Exercise task:
Pick up the text on FDO and SPIFFE/SPIRE below and continue it from its last sentence.

Provided passage:
-.-.-
Security: FDO ensures secure onboarding by cryptographically verifying device ownership and authenticating devices.
Flexibility: The protocol supports a wide range of processors and operating systems, making it versatile for various applications.
FDO is designed to simplify and secure the deployment of edge and IoT devices at scale, providing a robust solution for managing device lifecycles.
SPIFFE/SPIRE - Deep Dive
The SPIFFE/SPIRE framework is probably one of the most mature frameworks for workload identity management, and a number of vendors and organisations have started to adopt this framework.
The SPIFFE (Secure Production Identity Framework for Everyone) and SPIRE (SPIFFE Runtime Environment) open-source projects provide a comprehensive framework and runtime environment for managing identities in a cloud-native ecosystem.
What is SPIFFE?
SPIFFE, short for Secure Production Identity Framework for Everyone, is an open standard for securely authenticating software services in dynamic and heterogeneous environments. It provides a set of specifications for identifying and verifying workloads in a standardized manner.
Key Features of SPIFFE:
Universal Identity Management: SPIFFE provides a consistent identity format across different environments, such as on-premises, cloud, or hybrid setups.
-.-.-
Data excerpt:
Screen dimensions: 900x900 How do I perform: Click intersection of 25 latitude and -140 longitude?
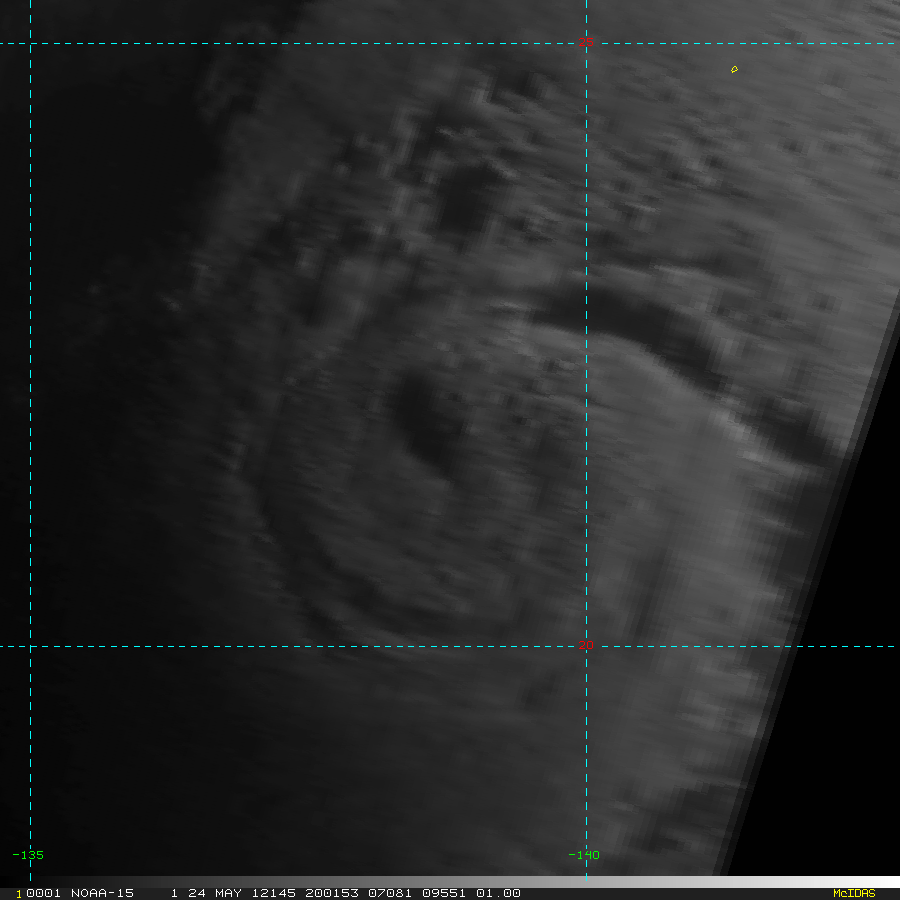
-.-.-
Result of the task:
Workload Authentication: By using SPIFFE IDs, workloads can authenticate each other without relying on IP addresses or DNS names, which can be mutable and insecure.
Interoperability: SPIFFE ensures interoperability across various platforms and technologies, promoting a unified approach to identity management.
How SPIFFE Works:
At the heart of SPIFFE is the SPIFFE ID, a unique identifier assigned to each workload. These IDs are presented as URIs (Uniform Resource Identifiers), which follow a standard format, making them universally recognizable. Workloads use SPIFFE IDs to establish mutual TLS (mTLS) connections, ensuring secure and encrypted communications.
Introducing SPIRE:
SPIRE, or SPIFFE Runtime Environment, is the reference implementation of SPIFFE. It provides the necessary infrastructure and runtime components to implement SPIFFE specifications in real-world environments.
Key Features of SPIRE:
Dynamic Registration: SPIRE supports the dynamic registration of workloads, making it suitable for environments where services are constantly scaling up or down.
Pluggable Architecture: SPIRE’s architecture is highly extensible, allowing it to integrate with various authentication backends and data stores.
Workload Attestation: SPIRE ensures that only verified workloads are assigned SPIFFE IDs through an attestation process, which can include factors such as workload identity, hardware security modules (HSMs), and cloud provider metadata.
How SPIRE Works:
SPIRE consists of two main components:
SPIRE Server: This is the control plane, responsible for issuing and managing SPIFFE IDs. It handles workload registrations, policies, and attestation mechanisms.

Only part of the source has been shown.